++++ Text segment

Airfield information
- Elevation: 200 feet (61 m) AMSL
Runways
| Direction | Length and surface |
| 258 | 1,600 yards (1,463 m) Tarmac |
| 220 | 1,200 yards (1,097 m) Tarmac |
| 351 | 1,200 yards (1,097 m) Tarmac |

= RAF Scorton =

Royal Air Force base in Yorkshire, England

Royal Air Force Scorton or more simply RAF Scorton is a former Royal Air Force satellite station located next to the village of Scorton in North Yorkshire, England. The base was opened in October 1939 as part of 13 Group RAF Fighter Command and a satellite station of RAF Catterick. It was used by the Royal Air Force, the Royal Canadian Air Force, and the United States Army Air Forces Ninth Air Force during the war.

The famous No. 56 Squadron RAF flew Supermarine Spitfires from Scorton during the Second World War. Also the USAAF 422d and 425th Night Fighter Squadrons were stationed at Scorton flying the Northrop P-61 Black Widow fighter.

++++++++
++++ Data provided

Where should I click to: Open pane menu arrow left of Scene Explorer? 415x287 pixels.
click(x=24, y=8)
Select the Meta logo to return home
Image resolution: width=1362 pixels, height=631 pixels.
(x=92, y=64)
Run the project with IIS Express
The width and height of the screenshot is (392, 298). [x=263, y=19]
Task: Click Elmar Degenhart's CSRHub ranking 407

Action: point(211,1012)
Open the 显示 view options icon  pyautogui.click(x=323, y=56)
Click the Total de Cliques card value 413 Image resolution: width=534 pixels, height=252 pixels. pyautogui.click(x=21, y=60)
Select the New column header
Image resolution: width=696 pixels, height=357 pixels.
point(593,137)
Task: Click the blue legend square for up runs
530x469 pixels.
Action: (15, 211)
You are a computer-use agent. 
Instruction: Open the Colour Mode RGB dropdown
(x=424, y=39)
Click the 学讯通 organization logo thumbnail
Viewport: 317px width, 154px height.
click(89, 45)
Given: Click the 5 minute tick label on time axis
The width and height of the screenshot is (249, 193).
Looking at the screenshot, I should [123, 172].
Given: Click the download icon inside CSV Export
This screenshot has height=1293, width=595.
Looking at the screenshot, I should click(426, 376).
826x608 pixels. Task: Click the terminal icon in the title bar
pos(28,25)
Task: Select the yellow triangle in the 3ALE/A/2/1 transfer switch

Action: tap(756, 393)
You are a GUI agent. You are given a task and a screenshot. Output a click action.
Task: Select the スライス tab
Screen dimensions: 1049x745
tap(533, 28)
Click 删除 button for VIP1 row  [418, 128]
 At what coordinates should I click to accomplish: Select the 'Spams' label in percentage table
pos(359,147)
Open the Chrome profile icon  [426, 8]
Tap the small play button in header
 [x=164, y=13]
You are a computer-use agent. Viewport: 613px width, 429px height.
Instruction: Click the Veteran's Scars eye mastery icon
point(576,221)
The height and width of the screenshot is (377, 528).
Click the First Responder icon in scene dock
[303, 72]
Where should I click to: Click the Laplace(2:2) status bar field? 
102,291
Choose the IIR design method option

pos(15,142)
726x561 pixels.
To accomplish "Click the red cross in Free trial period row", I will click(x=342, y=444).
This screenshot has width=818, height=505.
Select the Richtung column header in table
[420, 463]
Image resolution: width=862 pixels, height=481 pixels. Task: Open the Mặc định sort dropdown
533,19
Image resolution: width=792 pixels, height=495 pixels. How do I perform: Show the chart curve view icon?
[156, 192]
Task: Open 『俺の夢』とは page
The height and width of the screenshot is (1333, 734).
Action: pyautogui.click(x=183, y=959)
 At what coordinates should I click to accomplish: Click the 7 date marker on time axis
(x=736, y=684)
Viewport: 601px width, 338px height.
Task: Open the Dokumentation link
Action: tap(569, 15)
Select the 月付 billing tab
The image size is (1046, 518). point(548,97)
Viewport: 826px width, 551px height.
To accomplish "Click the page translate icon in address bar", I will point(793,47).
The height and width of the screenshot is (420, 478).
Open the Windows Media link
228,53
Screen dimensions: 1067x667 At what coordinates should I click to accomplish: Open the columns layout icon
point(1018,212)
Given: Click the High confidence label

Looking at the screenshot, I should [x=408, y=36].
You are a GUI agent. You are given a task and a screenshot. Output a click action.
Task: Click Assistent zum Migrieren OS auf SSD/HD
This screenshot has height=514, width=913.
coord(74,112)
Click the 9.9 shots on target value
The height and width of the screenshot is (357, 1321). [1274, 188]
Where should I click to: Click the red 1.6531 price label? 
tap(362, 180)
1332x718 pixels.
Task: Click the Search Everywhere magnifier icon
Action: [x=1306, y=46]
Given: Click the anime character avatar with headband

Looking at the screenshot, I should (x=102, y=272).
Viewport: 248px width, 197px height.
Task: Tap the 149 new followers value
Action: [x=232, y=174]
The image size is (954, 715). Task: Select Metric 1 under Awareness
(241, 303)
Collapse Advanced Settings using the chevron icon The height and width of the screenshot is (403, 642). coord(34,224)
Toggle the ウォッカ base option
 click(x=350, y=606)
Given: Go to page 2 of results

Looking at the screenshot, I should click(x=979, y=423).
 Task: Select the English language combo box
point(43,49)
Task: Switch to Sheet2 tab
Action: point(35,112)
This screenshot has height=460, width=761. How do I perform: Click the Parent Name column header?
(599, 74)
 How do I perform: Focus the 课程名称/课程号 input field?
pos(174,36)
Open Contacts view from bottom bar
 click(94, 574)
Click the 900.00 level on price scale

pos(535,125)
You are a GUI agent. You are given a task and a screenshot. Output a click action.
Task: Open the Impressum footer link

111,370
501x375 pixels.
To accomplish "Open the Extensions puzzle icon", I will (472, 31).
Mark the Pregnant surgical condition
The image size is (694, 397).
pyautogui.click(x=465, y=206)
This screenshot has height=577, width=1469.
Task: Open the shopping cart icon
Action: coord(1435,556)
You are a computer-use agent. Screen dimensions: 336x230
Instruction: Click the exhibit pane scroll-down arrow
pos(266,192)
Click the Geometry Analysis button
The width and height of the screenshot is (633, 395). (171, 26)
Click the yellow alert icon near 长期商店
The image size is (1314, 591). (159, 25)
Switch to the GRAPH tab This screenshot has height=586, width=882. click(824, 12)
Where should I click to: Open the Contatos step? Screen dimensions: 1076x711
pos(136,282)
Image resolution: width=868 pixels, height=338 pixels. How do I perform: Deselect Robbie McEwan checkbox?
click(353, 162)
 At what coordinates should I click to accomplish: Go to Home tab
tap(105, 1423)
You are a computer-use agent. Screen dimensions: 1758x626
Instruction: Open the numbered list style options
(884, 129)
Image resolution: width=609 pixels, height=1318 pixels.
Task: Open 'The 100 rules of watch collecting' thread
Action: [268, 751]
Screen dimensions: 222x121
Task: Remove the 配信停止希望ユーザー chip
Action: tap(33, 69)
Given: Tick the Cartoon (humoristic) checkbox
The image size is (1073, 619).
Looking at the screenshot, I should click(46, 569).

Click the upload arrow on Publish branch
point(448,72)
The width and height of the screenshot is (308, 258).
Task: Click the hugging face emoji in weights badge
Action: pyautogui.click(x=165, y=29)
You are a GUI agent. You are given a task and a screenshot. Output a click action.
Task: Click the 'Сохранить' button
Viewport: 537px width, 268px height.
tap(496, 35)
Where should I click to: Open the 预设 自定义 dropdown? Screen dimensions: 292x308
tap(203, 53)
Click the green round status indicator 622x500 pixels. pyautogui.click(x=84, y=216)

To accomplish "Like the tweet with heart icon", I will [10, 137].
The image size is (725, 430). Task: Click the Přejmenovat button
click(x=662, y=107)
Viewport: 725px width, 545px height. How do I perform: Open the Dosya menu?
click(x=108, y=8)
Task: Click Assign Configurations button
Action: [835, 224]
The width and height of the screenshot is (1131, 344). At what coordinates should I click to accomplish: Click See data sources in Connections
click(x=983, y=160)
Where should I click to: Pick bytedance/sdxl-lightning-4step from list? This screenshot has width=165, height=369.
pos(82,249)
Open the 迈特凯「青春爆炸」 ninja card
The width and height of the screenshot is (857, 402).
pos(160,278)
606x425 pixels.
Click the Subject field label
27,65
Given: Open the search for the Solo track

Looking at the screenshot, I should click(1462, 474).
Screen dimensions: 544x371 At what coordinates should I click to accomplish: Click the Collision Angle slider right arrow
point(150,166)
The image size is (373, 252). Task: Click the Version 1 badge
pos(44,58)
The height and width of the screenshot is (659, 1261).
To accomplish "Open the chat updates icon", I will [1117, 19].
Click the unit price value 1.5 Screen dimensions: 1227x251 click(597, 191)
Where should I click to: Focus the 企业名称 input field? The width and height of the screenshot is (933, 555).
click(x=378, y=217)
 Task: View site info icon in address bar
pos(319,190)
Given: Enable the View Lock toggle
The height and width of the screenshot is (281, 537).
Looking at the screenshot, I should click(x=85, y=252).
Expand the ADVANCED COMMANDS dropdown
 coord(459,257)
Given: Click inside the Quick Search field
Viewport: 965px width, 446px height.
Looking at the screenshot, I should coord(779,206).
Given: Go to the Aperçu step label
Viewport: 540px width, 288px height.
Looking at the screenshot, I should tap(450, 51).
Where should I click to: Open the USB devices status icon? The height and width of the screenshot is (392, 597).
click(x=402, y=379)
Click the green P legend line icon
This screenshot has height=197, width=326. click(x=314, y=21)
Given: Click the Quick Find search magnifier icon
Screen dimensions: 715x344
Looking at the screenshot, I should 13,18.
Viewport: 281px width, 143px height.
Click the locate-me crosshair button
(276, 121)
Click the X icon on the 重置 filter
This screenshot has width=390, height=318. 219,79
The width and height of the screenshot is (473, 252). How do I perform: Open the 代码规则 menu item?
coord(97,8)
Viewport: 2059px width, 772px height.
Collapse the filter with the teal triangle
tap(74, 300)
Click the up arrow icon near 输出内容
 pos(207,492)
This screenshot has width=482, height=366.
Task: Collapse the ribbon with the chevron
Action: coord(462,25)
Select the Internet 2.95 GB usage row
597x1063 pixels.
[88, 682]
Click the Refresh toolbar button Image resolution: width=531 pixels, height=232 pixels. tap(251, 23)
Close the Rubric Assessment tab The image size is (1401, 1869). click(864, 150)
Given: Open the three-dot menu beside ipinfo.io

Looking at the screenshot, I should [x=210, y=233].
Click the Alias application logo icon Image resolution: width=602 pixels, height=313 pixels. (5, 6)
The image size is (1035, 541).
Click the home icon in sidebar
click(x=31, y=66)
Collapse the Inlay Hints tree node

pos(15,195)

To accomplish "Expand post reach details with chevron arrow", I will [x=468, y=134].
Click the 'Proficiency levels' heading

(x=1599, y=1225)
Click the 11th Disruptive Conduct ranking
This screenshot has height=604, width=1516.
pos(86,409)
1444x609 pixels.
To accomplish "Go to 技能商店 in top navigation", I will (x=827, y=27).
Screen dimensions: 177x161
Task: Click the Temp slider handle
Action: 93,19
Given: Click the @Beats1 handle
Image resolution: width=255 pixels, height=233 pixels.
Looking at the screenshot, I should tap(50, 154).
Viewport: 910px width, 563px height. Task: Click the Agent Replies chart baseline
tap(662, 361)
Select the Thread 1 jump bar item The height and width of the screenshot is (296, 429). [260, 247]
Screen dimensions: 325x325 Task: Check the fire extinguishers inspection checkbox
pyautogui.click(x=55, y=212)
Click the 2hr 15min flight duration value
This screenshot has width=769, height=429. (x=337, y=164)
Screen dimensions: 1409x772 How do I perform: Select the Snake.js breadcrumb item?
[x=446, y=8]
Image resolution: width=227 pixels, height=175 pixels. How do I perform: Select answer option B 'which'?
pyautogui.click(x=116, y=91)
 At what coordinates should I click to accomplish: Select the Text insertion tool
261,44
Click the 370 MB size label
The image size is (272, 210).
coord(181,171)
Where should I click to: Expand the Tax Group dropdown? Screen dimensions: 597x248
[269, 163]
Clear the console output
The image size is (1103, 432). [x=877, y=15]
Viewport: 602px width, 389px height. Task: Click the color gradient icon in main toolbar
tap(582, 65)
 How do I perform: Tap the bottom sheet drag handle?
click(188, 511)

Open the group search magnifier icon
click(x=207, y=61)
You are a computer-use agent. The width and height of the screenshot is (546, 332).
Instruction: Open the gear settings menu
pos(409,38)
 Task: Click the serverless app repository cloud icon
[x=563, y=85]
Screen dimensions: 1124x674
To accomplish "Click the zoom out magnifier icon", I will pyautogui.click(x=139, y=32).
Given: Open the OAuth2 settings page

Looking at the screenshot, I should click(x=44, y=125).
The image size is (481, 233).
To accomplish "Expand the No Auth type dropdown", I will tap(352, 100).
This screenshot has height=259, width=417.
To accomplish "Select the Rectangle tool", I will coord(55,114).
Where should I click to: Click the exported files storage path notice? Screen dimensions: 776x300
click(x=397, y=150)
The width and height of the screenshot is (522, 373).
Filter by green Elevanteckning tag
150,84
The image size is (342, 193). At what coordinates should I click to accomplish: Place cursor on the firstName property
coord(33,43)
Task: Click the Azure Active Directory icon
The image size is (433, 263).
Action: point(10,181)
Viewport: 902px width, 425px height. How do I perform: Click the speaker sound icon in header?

++++++++

Work instructions:
A – From the RAF Scorton text, write out the part that starts with the words containing "Royal Air Force base" and ends with "during the war.".
B – In the RAF Scorton text, what aircraft did the USAAF 422d and 425th Night Fighter Squadrons fly at Scorton?
C – Carry on the RAF Scorton text from where it stops.

Exercise answers:
A –
Royal Air Force base in Yorkshire, England

Royal Air Force Scorton or more simply RAF Scorton is a former Royal Air Force satellite station located next to the village of Scorton in North Yorkshire, England. The base was opened in October 1939 as part of 13 Group RAF Fighter Command and a satellite station of RAF Catterick. It was used by the Royal Air Force, the Royal Canadian Air Force, and the United States Army Air Forces Ninth Air Force during the war.

B – The Northrop P-61 Black Widow.

C –
After the war, it was kept for a while as a Maintenance Unit base, then disposed of in the 1950s. It is now a site of gravel extraction.

==History==
The location was chosen for its flat terrain and its situation close to the now disbanded Eryholme-Richmond branch line that had a sub branch line to Catterick Garrison and RAF Catterick. The first unit to use the airfield was a detachment of Bristol Blenheim aircraft from No. 219 (Mysore) Squadron, which had reformed at RAF Catterick in the same month that Scorton had opened.

Although originally designated as a satellite station, in 1941, the site was extended into a 'full' RAF station with 12 hangars and three tarmac runways, with the main east/west runway measuring 4,800 ft compared to RAF Catterick's runway which was 3,300 ft. This was done because Catterick could not be extended as it was sandwiched between the Great North Road and the River Swale. At the same time, the decoy landing site at Birkby (to the east near to Danby Wiske, came under the command of Scorton, having previously been an asset of RAF Catterick.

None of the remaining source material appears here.